Peter Jukes explains how he came to be involved in reporting the Daniel Morgan murder and why you should care
Daniel Morgan was a private investigator who was murdered in South East London in 1987. So what? I hear you think. Why should I care about this murder more than any other? The list of reasons is exhaustive, but those who have listened to the entirety of Untold: The Daniel Morgan Murder Story will give almost always give the following two. The first is that Daniel Morgan’s murder is the most investigated in British history. That’s a fact. The second is that for a case that has come under such intense scrutiny, it is likely to be one that is least likely to have been reported upon by any form of media.
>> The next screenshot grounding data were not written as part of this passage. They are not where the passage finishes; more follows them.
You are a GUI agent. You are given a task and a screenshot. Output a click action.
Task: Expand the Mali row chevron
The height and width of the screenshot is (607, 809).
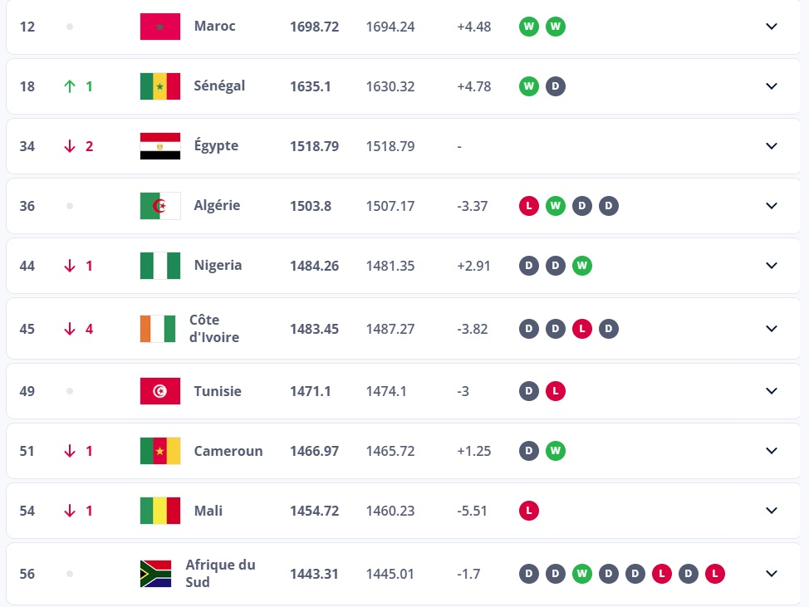(772, 511)
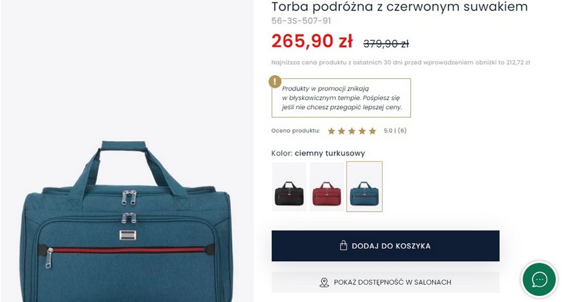Viewport: 562px width, 302px height.
Task: Select the red bag color variant
Action: click(327, 187)
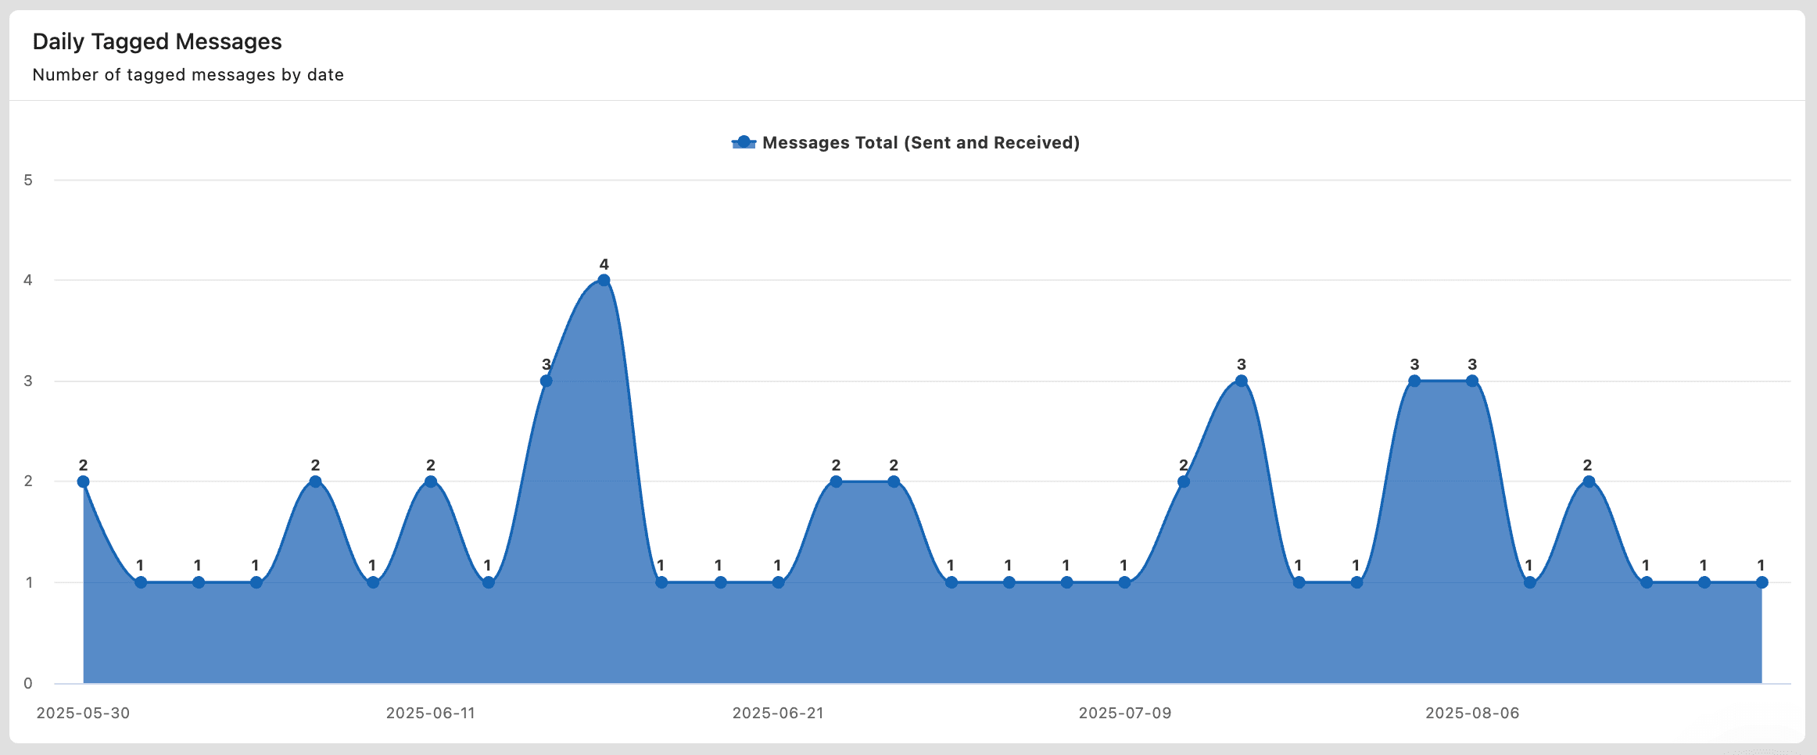
Task: Select the data point above 2025-08-06
Action: click(1472, 381)
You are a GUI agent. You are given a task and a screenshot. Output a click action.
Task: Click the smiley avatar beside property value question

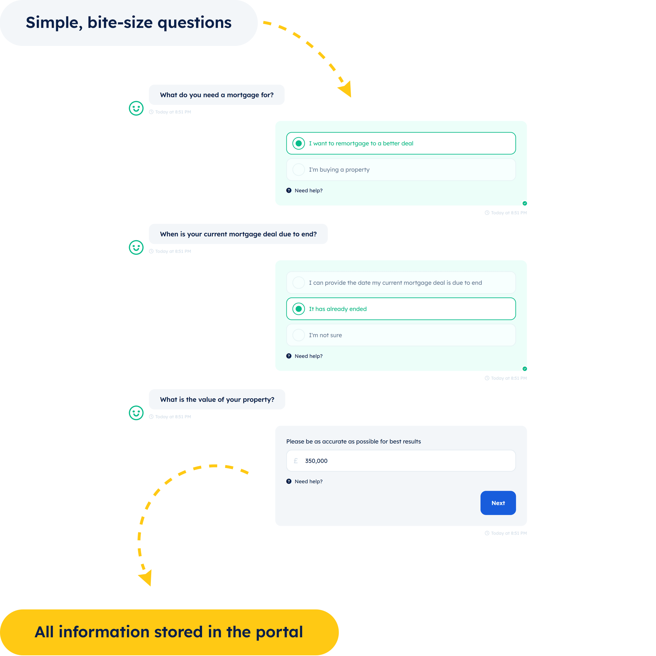[136, 413]
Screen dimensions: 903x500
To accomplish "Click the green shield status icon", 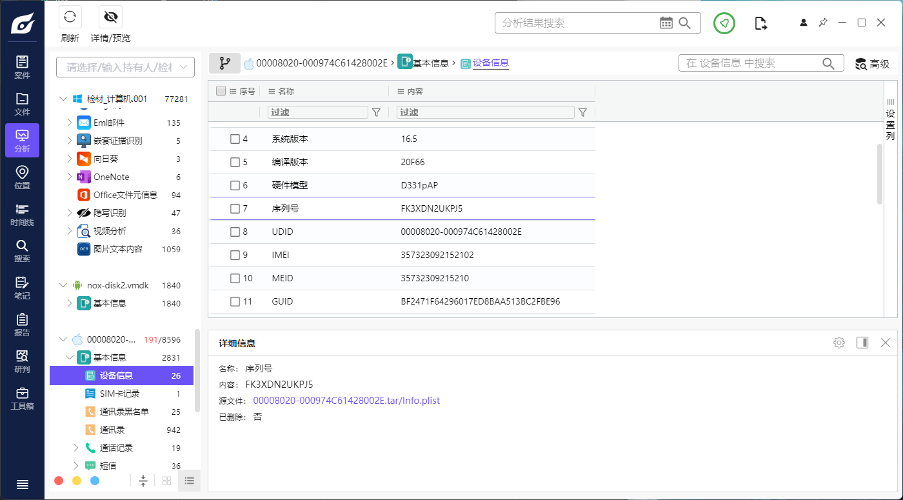I will tap(724, 23).
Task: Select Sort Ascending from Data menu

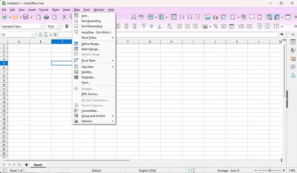Action: pos(91,21)
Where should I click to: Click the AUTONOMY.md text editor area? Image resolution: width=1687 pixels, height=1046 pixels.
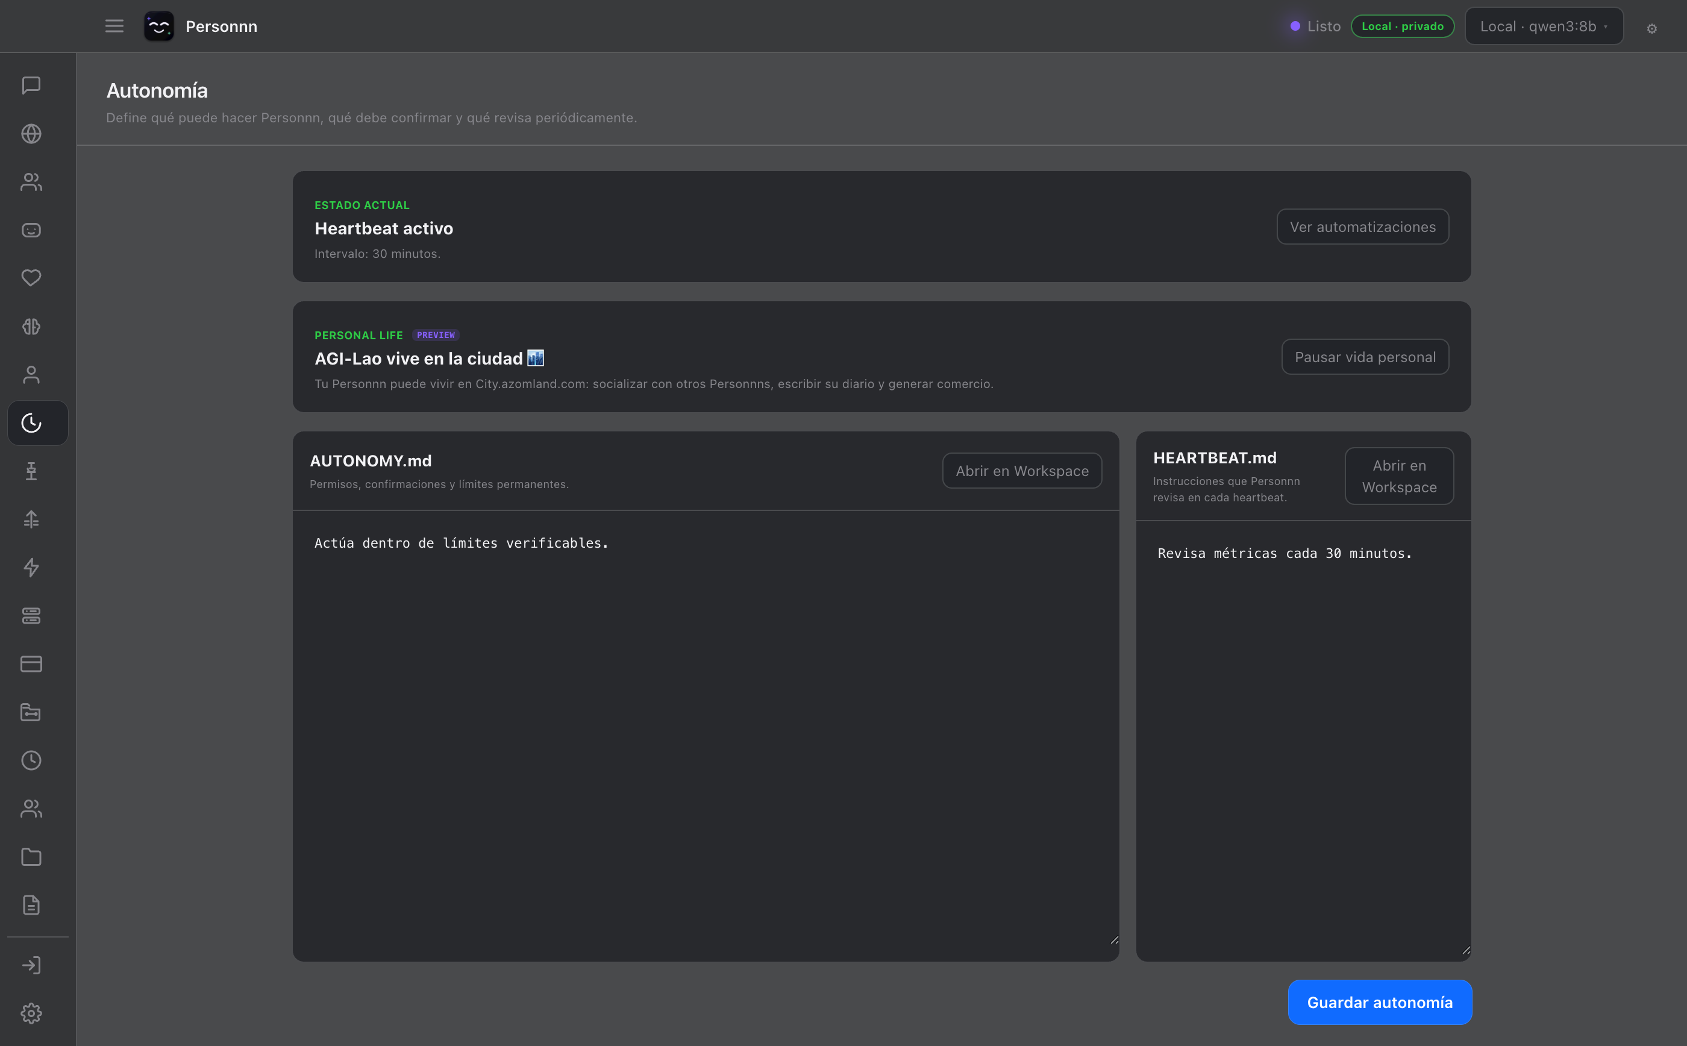click(706, 735)
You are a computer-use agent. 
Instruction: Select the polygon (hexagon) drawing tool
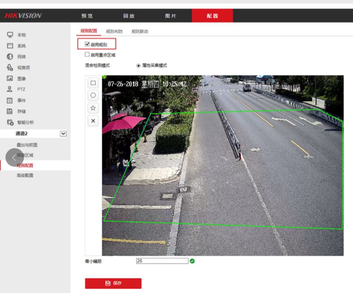pos(93,95)
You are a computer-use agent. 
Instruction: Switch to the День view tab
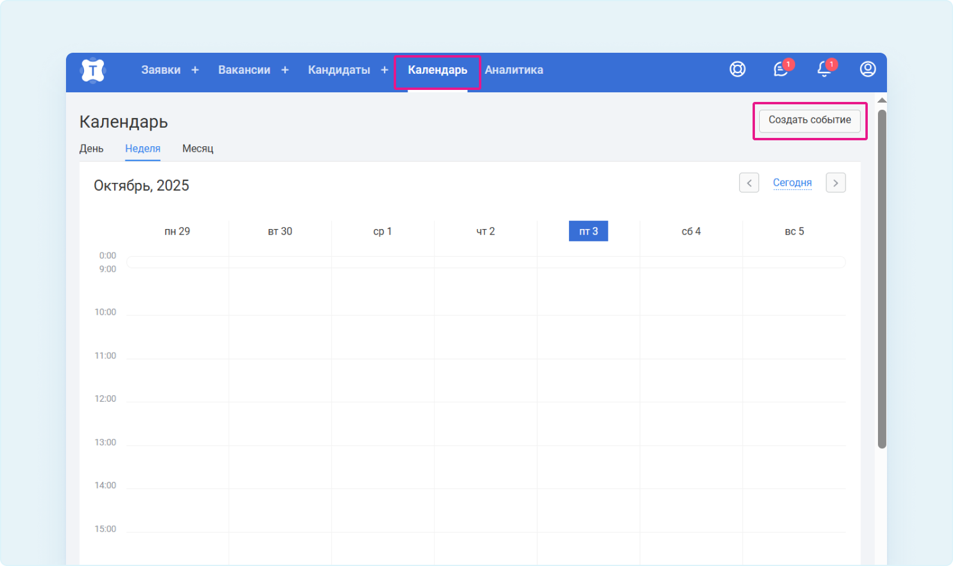click(x=91, y=149)
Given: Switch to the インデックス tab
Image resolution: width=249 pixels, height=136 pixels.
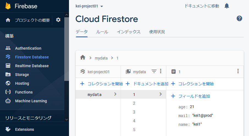Looking at the screenshot, I should (129, 32).
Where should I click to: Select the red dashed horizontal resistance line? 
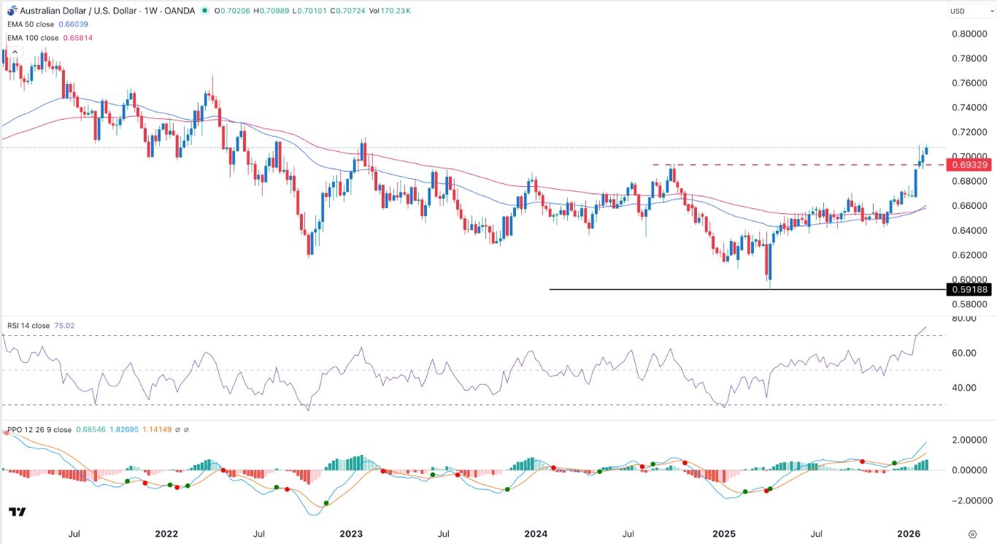click(x=803, y=165)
Having been murdered so callously in South London, Daniel Morgan’s character and his case has since been subject to conspiracy and police cover-up of the most insidious nature. The case itself has also acted as a gateway in exposing the widespread nature of collusion between law enforcement and newspapers and is intimately linked to the relatively recent phone hacking scandal. As you might expect, this rabbit hole is far too deep to report upon in this article, but even the aforementioned reasons might leave you questioning why such a case has seemingly been erased in mainstream media. As the Podcast asks prior to each episode, ‘If you haven’t heard this story, ask yourself, why?’
Untold: The Daniel Morgan Murder is presented via podcast by Peter Jukes who has also produced each episode with Deeivya Meir. Over 10 episodes, Jukes meticulously examines all aspects of Daniel Morgan’s murder, drawing upon evidence from the key protagonists, suspects and observers in the case to paint a vivid picture of the murder of an innocent private investigator and the subsequent layers of deceit and coverup that have drawn public awareness away from the case. Such was the success of the podcast that it topped Apple’s iTunes charts and since its release, Jukes has written a book in conjunction with Daniel Morgan’s brother Alistair, presenting further evidence in the case. Furthermore, a second podcast series is planned, reporting upon the most recent developments in the inquiry.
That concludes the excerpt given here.